Their life in Boston ended when Mr. Hyde accepted an invitation to join his father-in-law's pulp and paper-manufacturing company in Glens Falls. By 1910, the Hydes were deeply involved in planning the Renaissance-style house around a two-story courtyard that was to be the future home of their collection.
It was during this period that they began to buy art. One of their earliest purchases was Degas' 1887 ``Dancer Tying Her Scarf,'' a delicate crayon drawing that stands in sharp contrast to that artist's more powerfully rendered pastel of a ``Dancer with Red Stockings,'' acquired some years later.
Their most dramatic and widely publicized acquisition was Rembrandt's 1655-57 ``Portrait of Christ,'' which had belonged to a Russian aristocrat before the Bolshevik Revolution. Early in the 1930s the Soviet government, needing capital, discreetly began to sell some of the art it had confiscated. In April 1933, the Hydes were advised that the Soviets were prepared to sell the Rembrandt.

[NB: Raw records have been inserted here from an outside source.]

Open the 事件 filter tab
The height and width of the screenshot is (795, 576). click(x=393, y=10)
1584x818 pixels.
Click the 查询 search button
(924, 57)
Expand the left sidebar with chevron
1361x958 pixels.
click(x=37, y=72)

``Portrait of Christ'' is the Hyde Collection's most famous, though not its sole, masterpiece. In fact, if given a choice, I'd probably take Botticelli's tiny ``Annunciation'' (c. 1492), which the Hydes bought around 1923 with the help of Bernard Berenson. Although somewhat ``unfinished'' in appearance, it conveys such style and grace and is so perfectly realized that one cannot help but marvel at the sensibility that created it.
Also outstanding are Rubens's powerful oil study ``Head of a Negro,'' Bartel Beham's ``Portrait of Phillip von der Pfalz,'' Ingres' somewhat sentimental but effective ``Paolo and Francesca,'' and the ``Portrait of Young Man,'' attributed to Raphael. On the other hand, I found the two Renoir paintings weak and the early Picasso oil of only minor interest.
At the IBM Gallery of Science and Art through Aug. 26.